A 1001 MIDNIGHTS Review
by Thomas Baird:


DICK FRANCIS – The Danger. G. P. Putnam’s Sons, US, hardcover, 1984. Michael Joseph, UK, hc, 1983. Reprinted a number of times.

DICK FRANCIS The Danger

    For some time after he achieved bestsellerdom in the United States, it seemed that Dick Francis (according to some critics) was not keeping up the pace. But with The Danger, he is back in front, writing prose as crisp and taut and lean as a racehorse. This novel runs in the really big international thriller category, starting with “there was a Godawful cock-up in Bologna.” It’s about kidnapping with a touch of terrorism.

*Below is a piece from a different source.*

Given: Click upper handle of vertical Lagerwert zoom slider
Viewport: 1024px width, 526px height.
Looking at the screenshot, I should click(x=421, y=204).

    Andrew Douglas works as a partner in the firm of Liberty Market Ltd., whose credo is to “resolve a kidnap in the quietest way possible, with the lowest of profiles and minimum action.” He successfully gets back the kidnap victim, Alessis Cenci, “one of the best girl jockeys in the world.”

    They go back to England, where he engages in some psychological rehabilitation. This leads to the next hurdle, another kidnap (literally, a kid this time), and he sees a thread of connection. Douglas has the opportunity to assess his opponent — “Kidnappers are better detectives than detectives, and better spies than spies.”

DICK FRANCIS The Danger

    Then, it’s a leap across the Atlantic, where the senior steward of the English Jockey Club is kidnapped in Washington, D.C. — a snatch related to the first two. Apparently Dick Francis likes the States, because he has his chief character say, “I feel liberated, as always in America, a feeling which I thought had something to do with the country’s own vastness, as if the wide-apartness of everything flooded into the mind.”

    Andrew Douglas finally comes face-to-face w,ith his adversary genius in an exciting climax.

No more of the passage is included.